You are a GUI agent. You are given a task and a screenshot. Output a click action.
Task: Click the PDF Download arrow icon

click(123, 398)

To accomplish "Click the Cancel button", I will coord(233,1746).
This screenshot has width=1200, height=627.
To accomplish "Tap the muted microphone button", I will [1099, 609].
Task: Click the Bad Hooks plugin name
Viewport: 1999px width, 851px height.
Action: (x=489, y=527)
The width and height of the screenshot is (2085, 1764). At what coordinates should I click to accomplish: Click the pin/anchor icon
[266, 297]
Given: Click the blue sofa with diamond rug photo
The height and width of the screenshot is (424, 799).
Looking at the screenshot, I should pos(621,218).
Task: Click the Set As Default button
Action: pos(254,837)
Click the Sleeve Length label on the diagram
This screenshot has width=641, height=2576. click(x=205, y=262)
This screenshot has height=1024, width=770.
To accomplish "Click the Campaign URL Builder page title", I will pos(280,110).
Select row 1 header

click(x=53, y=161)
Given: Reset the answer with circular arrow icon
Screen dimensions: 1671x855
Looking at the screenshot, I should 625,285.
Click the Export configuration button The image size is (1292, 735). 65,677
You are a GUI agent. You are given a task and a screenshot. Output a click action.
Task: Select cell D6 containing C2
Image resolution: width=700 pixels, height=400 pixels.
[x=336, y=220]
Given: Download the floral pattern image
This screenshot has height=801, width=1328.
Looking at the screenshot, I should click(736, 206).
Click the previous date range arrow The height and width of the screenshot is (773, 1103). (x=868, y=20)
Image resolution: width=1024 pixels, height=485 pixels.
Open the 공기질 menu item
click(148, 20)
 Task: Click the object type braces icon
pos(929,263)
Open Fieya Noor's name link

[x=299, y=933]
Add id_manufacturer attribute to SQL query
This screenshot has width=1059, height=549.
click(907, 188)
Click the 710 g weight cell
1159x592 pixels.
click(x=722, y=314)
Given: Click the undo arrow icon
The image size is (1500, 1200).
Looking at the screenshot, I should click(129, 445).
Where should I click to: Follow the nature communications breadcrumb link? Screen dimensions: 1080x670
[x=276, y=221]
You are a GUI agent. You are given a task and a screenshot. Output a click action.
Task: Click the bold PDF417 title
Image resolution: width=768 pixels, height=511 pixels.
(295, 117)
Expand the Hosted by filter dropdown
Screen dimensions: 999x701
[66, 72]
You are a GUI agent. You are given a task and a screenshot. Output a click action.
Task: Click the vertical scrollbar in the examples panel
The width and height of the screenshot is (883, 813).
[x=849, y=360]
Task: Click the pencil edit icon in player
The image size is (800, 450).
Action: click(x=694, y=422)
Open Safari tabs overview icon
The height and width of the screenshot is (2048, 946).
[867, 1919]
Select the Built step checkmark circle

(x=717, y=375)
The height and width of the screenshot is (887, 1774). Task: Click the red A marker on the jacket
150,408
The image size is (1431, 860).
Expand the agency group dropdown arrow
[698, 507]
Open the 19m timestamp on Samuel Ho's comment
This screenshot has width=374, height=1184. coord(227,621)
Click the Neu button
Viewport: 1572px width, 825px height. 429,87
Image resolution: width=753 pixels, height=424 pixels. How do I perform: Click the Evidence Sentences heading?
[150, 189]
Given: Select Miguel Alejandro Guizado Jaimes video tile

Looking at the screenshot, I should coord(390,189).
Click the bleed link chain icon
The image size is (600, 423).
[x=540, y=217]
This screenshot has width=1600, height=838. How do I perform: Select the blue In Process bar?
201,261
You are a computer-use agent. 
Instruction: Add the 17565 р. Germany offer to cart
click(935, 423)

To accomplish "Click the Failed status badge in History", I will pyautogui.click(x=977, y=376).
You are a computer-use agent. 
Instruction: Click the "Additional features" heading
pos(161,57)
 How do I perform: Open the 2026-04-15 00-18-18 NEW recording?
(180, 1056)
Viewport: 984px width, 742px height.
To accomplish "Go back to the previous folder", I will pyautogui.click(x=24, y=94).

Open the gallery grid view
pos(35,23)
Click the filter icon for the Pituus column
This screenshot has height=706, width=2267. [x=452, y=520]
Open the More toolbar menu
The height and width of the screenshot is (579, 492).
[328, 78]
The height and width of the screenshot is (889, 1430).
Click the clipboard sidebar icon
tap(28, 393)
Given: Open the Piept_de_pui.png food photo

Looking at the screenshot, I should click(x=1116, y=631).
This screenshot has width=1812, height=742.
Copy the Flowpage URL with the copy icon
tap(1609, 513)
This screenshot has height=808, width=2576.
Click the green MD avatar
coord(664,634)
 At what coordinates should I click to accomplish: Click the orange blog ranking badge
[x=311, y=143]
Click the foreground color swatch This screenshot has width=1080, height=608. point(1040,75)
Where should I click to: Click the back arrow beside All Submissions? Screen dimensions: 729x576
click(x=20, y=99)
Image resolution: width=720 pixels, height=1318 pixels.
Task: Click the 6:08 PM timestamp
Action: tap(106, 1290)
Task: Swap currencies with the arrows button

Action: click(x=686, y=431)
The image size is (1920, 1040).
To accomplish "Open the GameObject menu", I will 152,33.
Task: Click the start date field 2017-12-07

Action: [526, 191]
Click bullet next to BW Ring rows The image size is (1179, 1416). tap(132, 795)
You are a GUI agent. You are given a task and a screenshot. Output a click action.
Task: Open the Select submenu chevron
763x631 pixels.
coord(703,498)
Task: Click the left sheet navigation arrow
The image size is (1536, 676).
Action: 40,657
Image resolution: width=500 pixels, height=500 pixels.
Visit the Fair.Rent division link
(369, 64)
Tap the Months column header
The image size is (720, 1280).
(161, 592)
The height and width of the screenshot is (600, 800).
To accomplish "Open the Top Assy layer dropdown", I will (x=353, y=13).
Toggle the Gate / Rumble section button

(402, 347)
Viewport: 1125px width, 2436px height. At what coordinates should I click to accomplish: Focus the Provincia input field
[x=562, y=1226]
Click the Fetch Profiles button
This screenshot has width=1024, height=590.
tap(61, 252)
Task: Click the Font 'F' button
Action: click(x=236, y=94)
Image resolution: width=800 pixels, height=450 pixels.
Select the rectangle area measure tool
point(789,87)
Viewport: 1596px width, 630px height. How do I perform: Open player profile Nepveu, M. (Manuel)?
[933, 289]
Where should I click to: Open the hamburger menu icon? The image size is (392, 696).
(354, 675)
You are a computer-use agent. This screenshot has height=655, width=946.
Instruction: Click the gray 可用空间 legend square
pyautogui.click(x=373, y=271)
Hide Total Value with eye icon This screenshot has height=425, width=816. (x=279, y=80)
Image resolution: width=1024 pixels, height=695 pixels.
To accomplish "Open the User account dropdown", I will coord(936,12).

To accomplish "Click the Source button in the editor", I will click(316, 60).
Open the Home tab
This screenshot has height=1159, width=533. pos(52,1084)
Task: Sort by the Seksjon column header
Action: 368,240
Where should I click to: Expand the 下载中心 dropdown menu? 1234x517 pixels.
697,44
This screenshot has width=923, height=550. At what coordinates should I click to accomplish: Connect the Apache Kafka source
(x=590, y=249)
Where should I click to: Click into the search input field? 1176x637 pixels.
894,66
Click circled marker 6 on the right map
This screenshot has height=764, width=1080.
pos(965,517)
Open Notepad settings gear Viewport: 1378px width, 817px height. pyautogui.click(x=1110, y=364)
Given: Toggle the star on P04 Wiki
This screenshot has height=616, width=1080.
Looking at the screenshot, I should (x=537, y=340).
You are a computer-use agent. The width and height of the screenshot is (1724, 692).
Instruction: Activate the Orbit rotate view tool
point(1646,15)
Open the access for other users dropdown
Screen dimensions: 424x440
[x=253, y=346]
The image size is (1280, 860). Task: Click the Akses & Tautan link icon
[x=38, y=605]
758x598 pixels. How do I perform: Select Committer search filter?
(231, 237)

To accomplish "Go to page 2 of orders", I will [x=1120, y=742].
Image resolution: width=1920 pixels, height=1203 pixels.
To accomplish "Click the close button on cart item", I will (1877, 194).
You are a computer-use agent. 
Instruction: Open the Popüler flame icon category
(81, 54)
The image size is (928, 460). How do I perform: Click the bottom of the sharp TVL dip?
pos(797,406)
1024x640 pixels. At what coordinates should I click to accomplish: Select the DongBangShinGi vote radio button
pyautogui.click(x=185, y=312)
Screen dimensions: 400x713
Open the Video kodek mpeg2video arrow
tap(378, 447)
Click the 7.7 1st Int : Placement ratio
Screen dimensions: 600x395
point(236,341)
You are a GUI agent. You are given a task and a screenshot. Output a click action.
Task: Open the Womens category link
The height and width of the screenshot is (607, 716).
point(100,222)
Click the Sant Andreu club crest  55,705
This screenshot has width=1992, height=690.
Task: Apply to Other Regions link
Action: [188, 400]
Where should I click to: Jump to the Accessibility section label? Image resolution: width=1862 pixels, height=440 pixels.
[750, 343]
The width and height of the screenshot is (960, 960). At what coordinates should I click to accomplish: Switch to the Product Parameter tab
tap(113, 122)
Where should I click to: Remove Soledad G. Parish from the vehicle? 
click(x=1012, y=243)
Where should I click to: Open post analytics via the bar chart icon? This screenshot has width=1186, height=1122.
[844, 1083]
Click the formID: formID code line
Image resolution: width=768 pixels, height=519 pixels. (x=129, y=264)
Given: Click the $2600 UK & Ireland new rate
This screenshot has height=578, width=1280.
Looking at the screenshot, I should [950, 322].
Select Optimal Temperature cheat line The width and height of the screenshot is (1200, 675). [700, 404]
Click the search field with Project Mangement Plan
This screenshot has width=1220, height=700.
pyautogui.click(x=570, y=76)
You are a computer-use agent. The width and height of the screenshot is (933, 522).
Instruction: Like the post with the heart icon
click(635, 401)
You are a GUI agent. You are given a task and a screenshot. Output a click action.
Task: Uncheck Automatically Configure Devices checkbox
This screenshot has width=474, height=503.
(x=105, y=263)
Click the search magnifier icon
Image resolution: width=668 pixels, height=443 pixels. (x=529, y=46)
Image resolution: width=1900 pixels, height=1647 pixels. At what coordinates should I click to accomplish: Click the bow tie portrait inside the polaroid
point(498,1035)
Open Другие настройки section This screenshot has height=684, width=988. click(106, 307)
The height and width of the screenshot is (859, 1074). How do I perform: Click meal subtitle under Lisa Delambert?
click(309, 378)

What to work on:
Starting with the line that holds "This screenshot has height=808, width=2576." and ending with the line that holds "The height and width of the screenshot is (600, 800).", retype every line in the data above exactly, and nothing else.

Response:
This screenshot has height=808, width=2576.
Click the green MD avatar
coord(664,634)
 At what coordinates should I click to accomplish: Click the orange blog ranking badge
[x=311, y=143]
Click the foreground color swatch This screenshot has width=1080, height=608. point(1040,75)
Where should I click to: Click the back arrow beside All Submissions? Screen dimensions: 729x576
click(x=20, y=99)
Image resolution: width=720 pixels, height=1318 pixels.
Task: Click the 6:08 PM timestamp
Action: tap(106, 1290)
Task: Swap currencies with the arrows button

Action: click(x=686, y=431)
The image size is (1920, 1040).
To accomplish "Open the GameObject menu", I will 152,33.
Task: Click the start date field 2017-12-07

Action: [526, 191]
Click bullet next to BW Ring rows The image size is (1179, 1416). tap(132, 795)
You are a GUI agent. You are given a task and a screenshot. Output a click action.
Task: Open the Select submenu chevron
763x631 pixels.
coord(703,498)
Task: Click the left sheet navigation arrow
The image size is (1536, 676).
Action: 40,657
Image resolution: width=500 pixels, height=500 pixels.
Visit the Fair.Rent division link
(369, 64)
Tap the Months column header
The image size is (720, 1280).
(161, 592)
The height and width of the screenshot is (600, 800).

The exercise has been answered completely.